## ENTRIES SUPPLIED
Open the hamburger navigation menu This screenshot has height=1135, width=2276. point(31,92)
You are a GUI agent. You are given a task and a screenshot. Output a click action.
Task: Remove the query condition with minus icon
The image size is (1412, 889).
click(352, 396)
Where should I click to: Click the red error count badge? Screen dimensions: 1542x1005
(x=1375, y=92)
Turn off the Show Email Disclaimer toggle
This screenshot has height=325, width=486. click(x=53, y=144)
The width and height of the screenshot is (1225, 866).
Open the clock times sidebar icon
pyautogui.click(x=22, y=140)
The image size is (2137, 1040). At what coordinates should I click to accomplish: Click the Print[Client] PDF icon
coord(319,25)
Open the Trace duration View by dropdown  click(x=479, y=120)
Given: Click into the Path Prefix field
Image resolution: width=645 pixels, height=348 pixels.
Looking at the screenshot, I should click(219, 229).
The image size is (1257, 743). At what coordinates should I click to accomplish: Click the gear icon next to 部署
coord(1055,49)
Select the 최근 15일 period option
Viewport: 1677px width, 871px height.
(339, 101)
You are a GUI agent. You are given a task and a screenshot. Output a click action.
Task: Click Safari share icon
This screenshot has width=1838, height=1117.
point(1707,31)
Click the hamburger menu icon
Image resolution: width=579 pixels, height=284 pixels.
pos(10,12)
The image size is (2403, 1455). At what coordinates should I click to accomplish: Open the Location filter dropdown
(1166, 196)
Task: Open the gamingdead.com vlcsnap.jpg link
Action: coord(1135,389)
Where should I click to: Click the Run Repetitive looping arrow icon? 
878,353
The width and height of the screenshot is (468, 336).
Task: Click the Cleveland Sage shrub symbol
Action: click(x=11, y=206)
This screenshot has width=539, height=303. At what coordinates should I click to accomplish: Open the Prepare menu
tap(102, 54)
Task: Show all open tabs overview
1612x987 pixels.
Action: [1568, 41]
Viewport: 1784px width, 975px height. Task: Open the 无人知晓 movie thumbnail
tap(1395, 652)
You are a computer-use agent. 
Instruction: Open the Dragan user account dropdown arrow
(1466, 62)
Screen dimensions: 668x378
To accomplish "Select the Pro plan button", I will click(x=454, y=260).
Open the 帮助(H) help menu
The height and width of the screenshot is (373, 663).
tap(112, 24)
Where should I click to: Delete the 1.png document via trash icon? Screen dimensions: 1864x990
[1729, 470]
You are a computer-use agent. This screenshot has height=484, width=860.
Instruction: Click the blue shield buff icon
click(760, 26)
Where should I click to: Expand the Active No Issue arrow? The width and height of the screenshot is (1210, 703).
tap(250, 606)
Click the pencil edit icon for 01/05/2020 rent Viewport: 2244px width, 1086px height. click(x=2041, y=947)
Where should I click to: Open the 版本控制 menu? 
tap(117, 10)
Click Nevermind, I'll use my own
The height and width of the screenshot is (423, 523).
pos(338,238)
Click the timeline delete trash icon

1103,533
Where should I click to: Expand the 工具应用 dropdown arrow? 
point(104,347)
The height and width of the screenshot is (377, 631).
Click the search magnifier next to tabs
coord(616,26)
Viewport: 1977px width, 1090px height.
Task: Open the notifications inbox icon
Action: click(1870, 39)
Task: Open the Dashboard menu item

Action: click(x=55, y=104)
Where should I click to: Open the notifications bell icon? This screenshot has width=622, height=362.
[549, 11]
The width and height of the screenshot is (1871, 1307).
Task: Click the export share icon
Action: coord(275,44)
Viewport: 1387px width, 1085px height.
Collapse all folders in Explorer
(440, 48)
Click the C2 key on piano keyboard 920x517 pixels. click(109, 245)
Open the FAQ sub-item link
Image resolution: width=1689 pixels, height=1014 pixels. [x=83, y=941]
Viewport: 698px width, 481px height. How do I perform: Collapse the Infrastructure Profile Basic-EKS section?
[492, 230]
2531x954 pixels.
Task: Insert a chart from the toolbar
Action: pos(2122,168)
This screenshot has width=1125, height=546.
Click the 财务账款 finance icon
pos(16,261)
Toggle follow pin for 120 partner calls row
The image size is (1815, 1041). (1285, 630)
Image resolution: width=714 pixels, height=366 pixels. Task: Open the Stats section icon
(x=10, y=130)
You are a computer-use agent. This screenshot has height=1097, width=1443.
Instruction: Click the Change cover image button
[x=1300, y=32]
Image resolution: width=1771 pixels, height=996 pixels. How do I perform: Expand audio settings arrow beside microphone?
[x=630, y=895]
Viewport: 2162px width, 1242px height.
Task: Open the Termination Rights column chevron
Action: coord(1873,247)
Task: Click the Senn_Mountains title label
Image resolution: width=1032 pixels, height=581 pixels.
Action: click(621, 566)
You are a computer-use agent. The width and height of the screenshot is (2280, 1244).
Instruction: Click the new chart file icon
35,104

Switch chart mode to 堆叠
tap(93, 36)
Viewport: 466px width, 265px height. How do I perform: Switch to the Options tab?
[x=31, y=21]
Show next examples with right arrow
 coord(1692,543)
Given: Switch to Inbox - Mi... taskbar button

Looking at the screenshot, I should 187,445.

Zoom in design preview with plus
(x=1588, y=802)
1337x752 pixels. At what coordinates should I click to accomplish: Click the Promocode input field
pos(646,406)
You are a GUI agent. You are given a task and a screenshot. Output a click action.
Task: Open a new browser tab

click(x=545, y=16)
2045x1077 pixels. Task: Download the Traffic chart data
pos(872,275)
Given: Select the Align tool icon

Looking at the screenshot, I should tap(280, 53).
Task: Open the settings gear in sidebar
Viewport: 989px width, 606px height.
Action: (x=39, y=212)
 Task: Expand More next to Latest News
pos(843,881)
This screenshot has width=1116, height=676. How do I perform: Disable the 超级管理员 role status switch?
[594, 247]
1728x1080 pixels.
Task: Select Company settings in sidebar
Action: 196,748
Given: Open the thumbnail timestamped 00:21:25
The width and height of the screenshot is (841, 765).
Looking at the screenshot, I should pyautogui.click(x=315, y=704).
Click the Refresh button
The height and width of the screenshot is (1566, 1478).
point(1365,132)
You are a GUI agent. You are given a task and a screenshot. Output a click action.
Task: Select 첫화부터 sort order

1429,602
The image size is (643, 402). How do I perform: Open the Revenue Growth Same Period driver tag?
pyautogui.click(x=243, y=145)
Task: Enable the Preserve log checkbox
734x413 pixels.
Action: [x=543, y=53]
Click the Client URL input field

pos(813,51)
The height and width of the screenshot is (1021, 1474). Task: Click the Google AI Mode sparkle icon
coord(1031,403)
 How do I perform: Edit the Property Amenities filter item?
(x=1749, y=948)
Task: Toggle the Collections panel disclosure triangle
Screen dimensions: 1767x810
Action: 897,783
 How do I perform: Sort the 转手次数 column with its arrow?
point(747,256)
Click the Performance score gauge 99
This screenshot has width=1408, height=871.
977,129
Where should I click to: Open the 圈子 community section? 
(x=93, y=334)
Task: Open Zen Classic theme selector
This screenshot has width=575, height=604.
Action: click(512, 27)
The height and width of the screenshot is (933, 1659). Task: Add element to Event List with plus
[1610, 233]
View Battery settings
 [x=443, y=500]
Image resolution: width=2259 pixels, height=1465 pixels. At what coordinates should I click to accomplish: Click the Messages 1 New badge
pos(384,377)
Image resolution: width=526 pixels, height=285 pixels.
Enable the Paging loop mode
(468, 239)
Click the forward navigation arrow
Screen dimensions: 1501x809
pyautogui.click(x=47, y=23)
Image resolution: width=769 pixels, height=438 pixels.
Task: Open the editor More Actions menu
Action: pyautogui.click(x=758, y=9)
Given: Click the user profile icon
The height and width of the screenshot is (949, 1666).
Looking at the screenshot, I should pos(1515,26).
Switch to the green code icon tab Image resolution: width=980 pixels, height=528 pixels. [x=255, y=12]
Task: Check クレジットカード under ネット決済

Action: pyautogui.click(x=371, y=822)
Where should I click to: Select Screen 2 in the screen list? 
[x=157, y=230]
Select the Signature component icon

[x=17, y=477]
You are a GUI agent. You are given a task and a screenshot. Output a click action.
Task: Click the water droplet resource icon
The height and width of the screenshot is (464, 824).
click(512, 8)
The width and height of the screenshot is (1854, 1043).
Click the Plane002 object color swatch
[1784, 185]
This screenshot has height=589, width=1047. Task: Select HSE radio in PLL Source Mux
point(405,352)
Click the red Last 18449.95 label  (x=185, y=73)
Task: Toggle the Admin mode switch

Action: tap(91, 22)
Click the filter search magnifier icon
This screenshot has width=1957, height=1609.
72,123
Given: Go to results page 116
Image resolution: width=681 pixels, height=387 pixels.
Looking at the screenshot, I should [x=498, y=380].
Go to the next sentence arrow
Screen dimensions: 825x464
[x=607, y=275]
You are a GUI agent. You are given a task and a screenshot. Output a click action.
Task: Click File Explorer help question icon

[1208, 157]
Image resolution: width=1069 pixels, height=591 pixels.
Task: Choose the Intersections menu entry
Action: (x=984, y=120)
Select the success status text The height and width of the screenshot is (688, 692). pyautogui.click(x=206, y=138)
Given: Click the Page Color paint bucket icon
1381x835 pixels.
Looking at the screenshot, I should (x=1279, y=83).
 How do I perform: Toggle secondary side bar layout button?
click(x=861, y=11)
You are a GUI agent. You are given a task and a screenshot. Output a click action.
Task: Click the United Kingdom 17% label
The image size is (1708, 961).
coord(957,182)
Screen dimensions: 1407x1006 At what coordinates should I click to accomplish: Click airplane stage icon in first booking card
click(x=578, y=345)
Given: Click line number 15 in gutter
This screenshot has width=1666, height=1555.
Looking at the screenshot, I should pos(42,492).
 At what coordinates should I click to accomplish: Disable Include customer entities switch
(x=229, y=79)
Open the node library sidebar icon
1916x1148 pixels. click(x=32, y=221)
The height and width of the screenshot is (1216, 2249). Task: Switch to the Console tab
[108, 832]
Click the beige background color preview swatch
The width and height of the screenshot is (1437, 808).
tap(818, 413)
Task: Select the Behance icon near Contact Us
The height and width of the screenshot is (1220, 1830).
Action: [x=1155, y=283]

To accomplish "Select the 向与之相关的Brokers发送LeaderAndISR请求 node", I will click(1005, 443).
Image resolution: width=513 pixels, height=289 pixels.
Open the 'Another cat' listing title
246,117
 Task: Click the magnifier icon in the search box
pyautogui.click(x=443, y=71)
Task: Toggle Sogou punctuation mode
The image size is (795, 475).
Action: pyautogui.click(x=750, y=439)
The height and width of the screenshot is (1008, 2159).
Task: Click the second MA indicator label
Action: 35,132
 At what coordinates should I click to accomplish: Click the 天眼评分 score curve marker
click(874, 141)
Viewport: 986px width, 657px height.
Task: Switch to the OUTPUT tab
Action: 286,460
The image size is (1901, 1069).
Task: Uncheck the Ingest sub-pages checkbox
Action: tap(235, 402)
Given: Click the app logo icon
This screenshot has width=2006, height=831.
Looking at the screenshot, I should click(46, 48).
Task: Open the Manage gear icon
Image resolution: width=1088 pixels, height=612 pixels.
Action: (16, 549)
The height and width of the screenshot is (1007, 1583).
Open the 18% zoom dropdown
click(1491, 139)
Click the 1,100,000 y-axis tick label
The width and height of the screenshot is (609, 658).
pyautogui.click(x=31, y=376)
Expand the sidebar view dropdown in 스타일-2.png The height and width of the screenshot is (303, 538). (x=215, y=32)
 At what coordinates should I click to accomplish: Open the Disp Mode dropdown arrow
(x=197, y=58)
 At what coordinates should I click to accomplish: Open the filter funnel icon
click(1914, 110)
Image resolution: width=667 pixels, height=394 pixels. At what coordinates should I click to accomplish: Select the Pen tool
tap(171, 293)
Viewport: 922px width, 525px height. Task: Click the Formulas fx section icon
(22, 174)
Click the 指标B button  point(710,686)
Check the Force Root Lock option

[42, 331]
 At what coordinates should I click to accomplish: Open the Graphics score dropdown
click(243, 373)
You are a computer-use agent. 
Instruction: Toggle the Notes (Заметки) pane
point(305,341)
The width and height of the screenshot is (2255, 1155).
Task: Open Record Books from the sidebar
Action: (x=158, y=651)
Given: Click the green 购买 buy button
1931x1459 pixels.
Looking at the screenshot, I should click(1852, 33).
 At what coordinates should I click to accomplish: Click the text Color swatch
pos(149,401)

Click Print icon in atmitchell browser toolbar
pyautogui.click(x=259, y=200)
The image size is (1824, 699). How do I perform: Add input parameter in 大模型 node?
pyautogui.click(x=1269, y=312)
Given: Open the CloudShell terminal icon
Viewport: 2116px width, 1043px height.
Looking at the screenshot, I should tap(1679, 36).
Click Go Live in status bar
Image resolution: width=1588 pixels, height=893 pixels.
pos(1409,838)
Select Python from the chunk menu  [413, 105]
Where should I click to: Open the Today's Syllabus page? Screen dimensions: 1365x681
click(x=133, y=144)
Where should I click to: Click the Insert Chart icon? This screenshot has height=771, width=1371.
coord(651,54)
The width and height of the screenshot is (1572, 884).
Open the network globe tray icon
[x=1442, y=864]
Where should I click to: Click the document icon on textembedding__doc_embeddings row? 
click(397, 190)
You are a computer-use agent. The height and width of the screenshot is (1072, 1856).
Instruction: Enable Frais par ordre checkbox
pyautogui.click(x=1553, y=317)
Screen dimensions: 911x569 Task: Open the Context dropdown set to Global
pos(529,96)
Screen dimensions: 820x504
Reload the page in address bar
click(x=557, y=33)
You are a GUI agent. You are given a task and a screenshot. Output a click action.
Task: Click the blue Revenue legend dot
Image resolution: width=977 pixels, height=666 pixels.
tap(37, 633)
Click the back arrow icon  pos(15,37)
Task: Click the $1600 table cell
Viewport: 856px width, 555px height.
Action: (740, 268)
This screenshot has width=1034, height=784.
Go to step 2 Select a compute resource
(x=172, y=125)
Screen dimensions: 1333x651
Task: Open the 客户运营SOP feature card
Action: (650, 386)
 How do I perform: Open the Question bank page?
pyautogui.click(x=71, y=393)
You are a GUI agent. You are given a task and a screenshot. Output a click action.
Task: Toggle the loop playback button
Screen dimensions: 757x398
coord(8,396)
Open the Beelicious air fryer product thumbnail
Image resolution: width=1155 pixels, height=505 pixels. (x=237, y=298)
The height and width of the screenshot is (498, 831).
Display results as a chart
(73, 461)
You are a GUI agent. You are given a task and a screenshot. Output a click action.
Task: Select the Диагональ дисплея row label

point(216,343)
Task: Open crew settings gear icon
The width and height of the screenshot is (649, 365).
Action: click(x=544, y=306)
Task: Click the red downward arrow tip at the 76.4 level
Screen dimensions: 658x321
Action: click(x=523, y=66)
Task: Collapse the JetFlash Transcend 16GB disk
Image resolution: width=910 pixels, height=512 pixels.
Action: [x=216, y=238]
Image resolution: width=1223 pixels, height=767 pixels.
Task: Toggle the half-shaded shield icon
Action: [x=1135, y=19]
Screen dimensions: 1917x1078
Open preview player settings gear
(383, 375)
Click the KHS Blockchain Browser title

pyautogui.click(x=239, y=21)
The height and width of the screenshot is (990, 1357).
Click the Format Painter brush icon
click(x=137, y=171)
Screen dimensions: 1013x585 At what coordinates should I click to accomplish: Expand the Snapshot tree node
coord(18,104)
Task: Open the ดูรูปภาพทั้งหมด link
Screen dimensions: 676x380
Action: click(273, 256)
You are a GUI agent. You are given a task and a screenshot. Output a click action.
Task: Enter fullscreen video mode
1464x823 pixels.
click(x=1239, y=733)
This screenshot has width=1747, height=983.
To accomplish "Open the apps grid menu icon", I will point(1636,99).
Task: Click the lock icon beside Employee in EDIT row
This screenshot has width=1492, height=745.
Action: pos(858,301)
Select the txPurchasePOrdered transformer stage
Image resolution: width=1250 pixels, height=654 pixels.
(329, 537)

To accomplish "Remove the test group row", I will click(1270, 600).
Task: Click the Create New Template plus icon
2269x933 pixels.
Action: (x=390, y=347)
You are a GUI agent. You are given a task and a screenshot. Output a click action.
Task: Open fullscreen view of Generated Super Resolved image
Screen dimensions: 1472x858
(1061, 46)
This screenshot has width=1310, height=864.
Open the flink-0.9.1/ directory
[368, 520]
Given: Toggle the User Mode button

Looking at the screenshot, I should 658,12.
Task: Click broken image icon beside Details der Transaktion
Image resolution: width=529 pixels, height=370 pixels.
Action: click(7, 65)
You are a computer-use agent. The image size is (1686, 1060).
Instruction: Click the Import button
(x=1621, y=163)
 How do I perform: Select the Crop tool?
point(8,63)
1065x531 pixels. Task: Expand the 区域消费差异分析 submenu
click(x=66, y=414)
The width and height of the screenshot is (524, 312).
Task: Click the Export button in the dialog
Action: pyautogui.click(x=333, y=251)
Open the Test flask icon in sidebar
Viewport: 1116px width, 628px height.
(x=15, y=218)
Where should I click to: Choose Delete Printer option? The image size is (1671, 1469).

## WORK TASK
Copy out the lines of the data where the string "navigation" occurs.

## REPLY TO THE TASK
Open the hamburger navigation menu This screenshot has height=1135, width=2276. point(31,92)
Click the forward navigation arrow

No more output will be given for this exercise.